● **Goal**
Could you output every line of the data below as a numbered list, leaving out the blank lines?

== Task inputs

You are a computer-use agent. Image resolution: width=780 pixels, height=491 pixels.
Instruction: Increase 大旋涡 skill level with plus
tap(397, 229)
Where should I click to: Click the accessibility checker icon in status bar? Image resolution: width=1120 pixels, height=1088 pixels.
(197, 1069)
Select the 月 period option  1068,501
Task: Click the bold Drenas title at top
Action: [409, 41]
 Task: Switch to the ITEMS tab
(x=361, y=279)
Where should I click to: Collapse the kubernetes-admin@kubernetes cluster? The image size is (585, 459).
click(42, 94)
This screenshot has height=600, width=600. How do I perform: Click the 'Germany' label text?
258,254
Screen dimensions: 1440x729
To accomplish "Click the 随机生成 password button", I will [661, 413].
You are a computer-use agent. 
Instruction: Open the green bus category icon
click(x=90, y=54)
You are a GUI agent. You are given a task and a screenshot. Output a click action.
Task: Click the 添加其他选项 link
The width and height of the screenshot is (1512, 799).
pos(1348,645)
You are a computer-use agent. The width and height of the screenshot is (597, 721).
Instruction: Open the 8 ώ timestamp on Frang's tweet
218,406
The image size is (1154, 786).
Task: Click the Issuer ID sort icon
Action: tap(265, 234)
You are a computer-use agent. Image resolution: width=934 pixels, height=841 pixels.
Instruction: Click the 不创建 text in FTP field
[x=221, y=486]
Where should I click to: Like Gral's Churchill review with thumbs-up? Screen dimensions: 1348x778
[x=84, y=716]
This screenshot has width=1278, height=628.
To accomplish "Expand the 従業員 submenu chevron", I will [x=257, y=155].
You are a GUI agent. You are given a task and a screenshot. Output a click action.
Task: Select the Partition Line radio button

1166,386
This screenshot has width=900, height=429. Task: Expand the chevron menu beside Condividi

====

● **Output of the task**
1. You are a computer-use agent. Image resolution: width=780 pixels, height=491 pixels.
2. Instruction: Increase 大旋涡 skill level with plus
3. tap(397, 229)
4. Where should I click to: Click the accessibility checker icon in status bar? Image resolution: width=1120 pixels, height=1088 pixels.
5. (197, 1069)
6. Select the 月 period option  1068,501
7. Task: Click the bold Drenas title at top
8. Action: [409, 41]
9.  Task: Switch to the ITEMS tab
10. (x=361, y=279)
11. Where should I click to: Collapse the kubernetes-admin@kubernetes cluster? The image size is (585, 459).
12. click(42, 94)
13. This screenshot has height=600, width=600. How do I perform: Click the 'Germany' label text?
14. 258,254
15. Screen dimensions: 1440x729
16. To accomplish "Click the 随机生成 password button", I will [661, 413].
17. You are a computer-use agent. 
18. Instruction: Open the green bus category icon
19. click(x=90, y=54)
20. You are a GUI agent. You are given a task and a screenshot. Output a click action.
21. Task: Click the 添加其他选项 link
22. The width and height of the screenshot is (1512, 799).
23. pos(1348,645)
24. You are a computer-use agent. The width and height of the screenshot is (597, 721).
25. Instruction: Open the 8 ώ timestamp on Frang's tweet
26. 218,406
27. The image size is (1154, 786).
28. Task: Click the Issuer ID sort icon
29. Action: tap(265, 234)
30. You are a computer-use agent. Image resolution: width=934 pixels, height=841 pixels.
31. Instruction: Click the 不创建 text in FTP field
32. [x=221, y=486]
33. Where should I click to: Like Gral's Churchill review with thumbs-up? Screen dimensions: 1348x778
34. [x=84, y=716]
35. This screenshot has width=1278, height=628.
36. To accomplish "Expand the 従業員 submenu chevron", I will [x=257, y=155].
37. You are a GUI agent. You are given a task and a screenshot. Output a click action.
38. Task: Select the Partition Line radio button
39. 1166,386
40. This screenshot has width=900, height=429. Task: Expand the chevron menu beside Condividi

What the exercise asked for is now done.